- _Fragmento_

La igualdad sigue ausente

Resulta sorprendente que en pleno siglo XXI en muchos países del mundo -no en todos- tengamos en el calendario la fecha del 8 de marzo como el Día Internacional de la Mujer. Sin embargo, al preguntarnos por las causas de ese recordatorio y hallar la afirmación, tan increíble como cierta, que en ningún país del mundo se ha logrado la igualdad entre hombres y mujeres empezamos a introducirnos en una realidad compleja que acompaña a la Humanidad desde el principio de los tiempos.

Actualmente, según datos del Programa de Naciones Unidas para el Desarrollo (PNUD), las mujeres y las niñas siguen siendo víctimas de múltiples formas de discriminación de género, edad, clase, etnia, raza, por situación de discapacidad, orientación sexual o situación migratoria. Ellas sufren con mayor intensidad las consecuencias de los movimientos migratorios y los desplazamientos, así como los desastres (no tan) naturales y las guerras. Sin olvidar la discriminación que suponen los trabajos de cuidados -no remunerados- a los que las mujeres dedican tres veces más tiempo que los hombres. En pocas palabras, la discriminación de las mujeres genera pobreza -la mayor parte de las personas pobres son mujeres- y la pobreza conduce a la desigualdad.

Las leyes discriminatorias, la austeridad fiscal que se traduce en deterioro de los servicios públicos y las dificultades de acceso a innovaciones técnicas, como las digitales, son algunas de las causas que agrandan las brechas de género, como se afirma en el PNUD. Precisamente, este año, desde Naciones Unidas se nos propone como tema de reflexión, para el día 8 de marzo, los efectos que la brecha digital de género supone en el aumento de las desigualdades sociales y económicas. Según datos del PNUD, los hombres tienen un 21% más de probabilidades de tener acceso a Internet que las mujeres y llega hasta el 52% en los países menos adelantados.

- _Material de estudio_
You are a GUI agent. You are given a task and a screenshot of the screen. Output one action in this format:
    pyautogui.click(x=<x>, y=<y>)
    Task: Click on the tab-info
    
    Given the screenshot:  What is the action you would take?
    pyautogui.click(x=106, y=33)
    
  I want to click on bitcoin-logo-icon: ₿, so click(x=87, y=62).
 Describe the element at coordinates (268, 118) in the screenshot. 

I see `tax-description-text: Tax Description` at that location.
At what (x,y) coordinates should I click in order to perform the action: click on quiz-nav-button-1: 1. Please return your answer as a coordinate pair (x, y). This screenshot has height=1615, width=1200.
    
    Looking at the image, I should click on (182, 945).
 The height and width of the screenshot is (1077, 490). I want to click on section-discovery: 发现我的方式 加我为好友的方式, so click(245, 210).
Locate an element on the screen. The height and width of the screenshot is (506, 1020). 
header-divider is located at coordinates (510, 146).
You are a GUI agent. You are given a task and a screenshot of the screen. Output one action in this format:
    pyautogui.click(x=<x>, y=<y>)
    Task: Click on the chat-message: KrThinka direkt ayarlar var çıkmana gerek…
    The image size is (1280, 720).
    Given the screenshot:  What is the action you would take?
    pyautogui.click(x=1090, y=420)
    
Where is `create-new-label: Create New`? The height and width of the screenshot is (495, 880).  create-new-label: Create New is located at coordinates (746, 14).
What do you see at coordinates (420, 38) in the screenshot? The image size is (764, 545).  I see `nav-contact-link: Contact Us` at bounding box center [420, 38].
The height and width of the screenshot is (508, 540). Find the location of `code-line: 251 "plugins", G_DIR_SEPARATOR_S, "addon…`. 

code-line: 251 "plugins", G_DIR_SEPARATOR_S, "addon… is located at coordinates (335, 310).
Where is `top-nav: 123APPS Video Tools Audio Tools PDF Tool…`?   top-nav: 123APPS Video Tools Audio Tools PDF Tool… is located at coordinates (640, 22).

- _Ejercicio_
¿Cómo seguiría el fragmento sobre la desigualdad entre mujeres y hombres después de su última oración? Escribe la continuación.

- _Respuesta_
Asimismo, es necesario poner de relieve la importancia de proteger los derechos de las mujeres y las niñas en los espacios digitales abordando la violencia de género, no solo en tales espacios sino también a través de las nuevas tecnologías. El 38% de las mujeres ha sido víctima de violencia digital.

Desde Alandar ponemos también nuestra atención en las desigualdades existentes en la Iglesia católica y la campaña de sensibilización y denuncia que lleva a cabo la Revuelta de Mujeres en la Iglesia bajo el lema “Caminamos juntas por la igualdad y la dignidad” que, un año más, en estos días realizan concentraciones y se movilizan por toda la geografía española reivindicando los derechos que la jerarquía eclesial niega a las mujeres.

En el Día Internacional de la Mujer recordamos a mujeres como artífices de la historia, tanto en el anonimato como en causas extraordinarias porque todas ellas, de una u otra forma, nos han dejado y siguen dejando su impronta que el 8 de marzo evocamos, al igual que su valentía a la hora de defender el principio de igualdad establecido en el artículo primero de la Declaración Universal de los Derechos Humanos: “Todos los seres humanos nacen libres e iguales en dignidad y derechos”.